En témoignent les présidents d’université et les directeurs de master, la plateforme semble avoir grandement accru le nombre de candidatures en institutionnalisant toujours plus la philosophie de mise en concurrence des étudiants sur le nouveau marché de l’enseignement supérieur. Cela a poussé les étudiants à multiplier les candidatures pour tenter d’augmenter leurs chances d’accéder à une poursuite d’études. Cette situation a fortement dégradé la capacité des établissements à évaluer les dossiers des candidats, toujours plus nombreux malgré les annonces de désinvestissement dans l’université qu’enchaîne le gouvernement.
Une communication faussement rassurante du ministère
Comme lors de la dernière phase de candidature, le ministère de l’Enseignement supérieur se veut rassurant. Il présente la nouvelle plateforme aux étudiants comme un “outil pour leur simplifier la vie”, et aux établissements comme un moyen de s’assurer d’avoir des classes pleines à la rentrée.
L’ergonomie de la plateforme et la communication visuelle bien étudiées constituent l’arbre qui cache la forêt. En effet, malgré les berceuses du gouvernement, ce n’est pas cela qui aidera les dizaines de milliers de jeunes étudiants à accéder au master de leurs souhaits.
Des critères de sélection flous, porte ouverte à une véritable sélection sociale des étudiants
Les très nombreuses candidatures vont être étudiées et classées par les directeurs de formation en large sous effectifs.
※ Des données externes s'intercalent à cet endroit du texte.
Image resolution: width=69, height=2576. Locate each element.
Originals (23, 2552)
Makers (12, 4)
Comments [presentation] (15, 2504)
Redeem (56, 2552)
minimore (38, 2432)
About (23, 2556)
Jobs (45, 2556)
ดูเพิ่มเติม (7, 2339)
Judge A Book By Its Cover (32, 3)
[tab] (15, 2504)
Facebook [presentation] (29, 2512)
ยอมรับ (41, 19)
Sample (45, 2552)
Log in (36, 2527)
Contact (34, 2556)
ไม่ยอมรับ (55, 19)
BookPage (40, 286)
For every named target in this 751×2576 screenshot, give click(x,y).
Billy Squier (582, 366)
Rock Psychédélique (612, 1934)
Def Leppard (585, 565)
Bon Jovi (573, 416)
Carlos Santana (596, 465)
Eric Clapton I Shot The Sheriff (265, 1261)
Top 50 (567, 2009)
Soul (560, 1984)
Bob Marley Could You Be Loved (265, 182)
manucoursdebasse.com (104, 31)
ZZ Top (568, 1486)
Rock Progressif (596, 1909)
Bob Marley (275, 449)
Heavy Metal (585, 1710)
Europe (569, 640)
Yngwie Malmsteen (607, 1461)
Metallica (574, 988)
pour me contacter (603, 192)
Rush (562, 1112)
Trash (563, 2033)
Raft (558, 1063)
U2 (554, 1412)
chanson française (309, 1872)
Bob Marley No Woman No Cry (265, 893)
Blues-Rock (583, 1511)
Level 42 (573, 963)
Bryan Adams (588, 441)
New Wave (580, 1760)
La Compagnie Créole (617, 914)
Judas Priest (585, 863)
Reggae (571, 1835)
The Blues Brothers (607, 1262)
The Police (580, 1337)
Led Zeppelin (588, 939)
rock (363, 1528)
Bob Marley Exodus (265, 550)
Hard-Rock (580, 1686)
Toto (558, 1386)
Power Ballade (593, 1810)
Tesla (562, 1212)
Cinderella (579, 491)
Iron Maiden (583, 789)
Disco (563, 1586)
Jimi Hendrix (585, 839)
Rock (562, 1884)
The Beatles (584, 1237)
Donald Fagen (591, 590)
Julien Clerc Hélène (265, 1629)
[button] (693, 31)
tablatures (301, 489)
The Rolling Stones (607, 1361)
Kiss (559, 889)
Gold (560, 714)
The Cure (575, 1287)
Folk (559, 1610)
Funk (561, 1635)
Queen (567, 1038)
Chaque responsable de master fixe les critères d’admission dans sa formation comme il le souhaite.
Malgré la communication du ministère qui annonce que “Notes, cohérence du projet professionnel, motivation sont regardées de près”, cette large liberté donnée aux directeurs de formation est la porte ouverte à de nombreux abus.
En effet, de nombreux étudiants témoignent avoir été questionnés lors d’entretiens de sélection sur leur besoin d’avoir recours à un job alimentaire en parallèle de leurs études. Une pratique souvent considérée par les établissements comme “incompatible avec le bon déroulé de la formation”. Par la mise en concurrence des étudiants, leur situation sociale devient un véritable critère de sélection. Les établissements préféreront toujours l’assurance de l’étudiant qui pourra seulement se soucier de ses études à celui, plus précaire, qui devra subir le salariat étudiant pour les poursuivre.
Plus directement, ce système de mise en concurrence nationale des étudiants nécessite d’avoir les moyens d’aller dans les grandes villes pour suivre le master qui correspond à ses aspirations.
Malgré le vernis de communication autour d’une plateforme réputée plus fonctionnelle, c’est la philosophie libérale bourgeoise tout entière que le gouvernement d’Emmanuel Macron s’évertue à imprimer dans l’éducation supérieure qui condamne la jeunesse étudiante à un déterminisme social toujours plus fort.